Demi-jambes, aisselles maillot et lèvres

Je discutais à Genève avec un crack de l’informatique, lors d’une réunion organisée par l’OMS. J’étais très embêté par ce que mon ordinateur n’acceptait plus les DVD, va savoir pourquoi, et donc je ne pouvais plus montrer certains passages de mon film sur les faux médicaments. Embêté c’est peu dire, puisque je n’étais ici que pour cela. Pendant qu’ils cherchaient un autre lecteur, la discussion allait bon train sur des sujets ô combien inintéressants (tout simplement par ce que je ne comprends rien à l’informatique) pendant que ce dernier bidouillait mon mac quant survint une brunette fort jolie, qui s’avéra être la femme de l’informaticien. Tout ça pour dire que dès lors, la discussion devint intéressante puisqu’elle porta sur l’esthéticienne d’où venait de sortir la jeune femme. Du coup j’ai appris que l’informaticien était originaire d’Alexandrie, que la jeunette était beurette et l’esthéticienne feuj. Une feuj qui faisait certes le shabbat mais adorait les fruits de mer. La beurette était en mini jupe, mangeait hallal, mais se faisait (chez la feuj), et au moins une fois par mois, la totale : demi-jambes, aisselles, maillot et lèvres. C’est quoi ce truc là ? M’aventurai-je. Elle se mit à m’expliquer cette galère existentielle vécue au rythme des menstruations (autre galère) et qui consiste à chasser le poil partout où il se manifeste ou déborde. Entre temps l’ordinateur aux mains du crack céda et la séance pouvait ainsi commencer.

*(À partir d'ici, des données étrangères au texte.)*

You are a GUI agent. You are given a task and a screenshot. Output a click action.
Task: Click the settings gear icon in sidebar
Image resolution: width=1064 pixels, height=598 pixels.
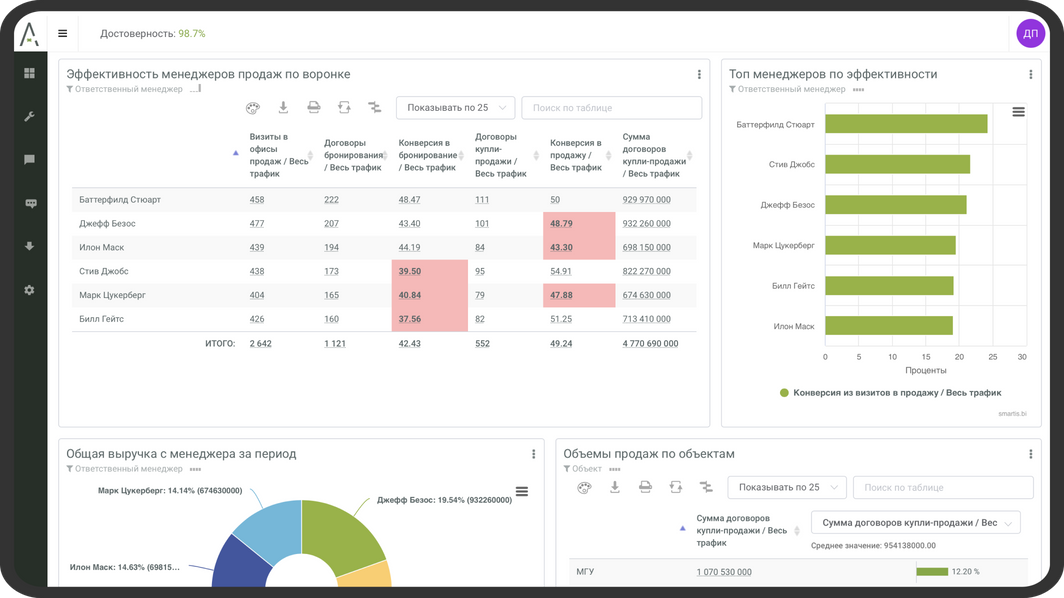[x=30, y=290]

Mais ce n’était que partie remise. Je retrouvai le jeune couple peu après, pour continuer notre discussion mystérieuse sur une terrasse bordant le lac Léman. Ne croyez pas que la discussion se résuma aux poils. Très vite, des questions esthétiques et philosophiques surgirent ; les Adonis (le grec et le libanais) - intemporels tous les deux – remplacèrent en tant que sujet les pilosités envahissantes, puis survint dans la conversation Georges Tarabichi grand connaisseur de Hegel, et Hichem Charabi pour aider la beurette de consolider son discours, déjà très solide, sur le fléau du néo-patriarcat qui sévit en terre d’islam. Les choses se corsèrent. Me voilà parti, docte et insouciant, à la charge avec ma cavalerie légère et que vois-je pointer à l’horizon ? La redoutable artillerie russe. Je répliquai (voulant insister sur le registre léger) avec Lysistrata elle me sorti illico Médée.
Je me sentis très vite conquis, que dis-je, submergé. Ce jeune couple nord africain, désormais résidant en Suisse, par son existence même, ici, aux bords du la Léman, était une réponse vivante à la campagne xénophobe menée tambour battant avec l’aide des affiches comparant les minarets aux baïonnettes d’une armée de l’ombre et pourtant exhibitionniste. Nous n’avons rien demandé me dit le crack. Et encore moins des minarets. On a appris ce « truc » par la presse. Ils ont tout fait tous seuls : la demande, le referendum et la réponse.
Je leur ai fait remarquer que cette histoire de baïonnettes était une référence à une déclaration du premier ministre turc. On sait, on sait, répondirent-ils en rigolant. Ce monsieur doit bien dire quelque chose face à sa propre armée. Mais en quoi cela nous concerne-t-il ? A les voir comme ça, bien sûr que tout cela me paraissait futile, d’autant plus que l’Egypte et la Tunisie étaient passées par là. Tu sais, avant cette histoire, il y avait les kosovars. Et demain ça sera autre chose. Les voitures sales par exemple. Ou les gangsters marseillais. Il leur faut toujours quelque chose, mais au fond ils ne sont pas si terribles que ça… Ca ne nous empêche pas de siroter notre pastis.
La beurette philosophe regarda sa montre. Il faut aller chercher les enfants à la crèche. Les enfants ? Oui, il y a certaines habitudes qui sont chez nous increvables : faire des gosses par exemple.
On se fit la bise.
Dans le TGV de retour je pensais à ces retours sans fin sur l’islam, l’identité et les mosquées, servis en France jusqu’à l’écœurement. Et je me suis dit que cette fois, c’était la fois de trop. Cette fois je ferme ma gueule. Et voilà le résultat.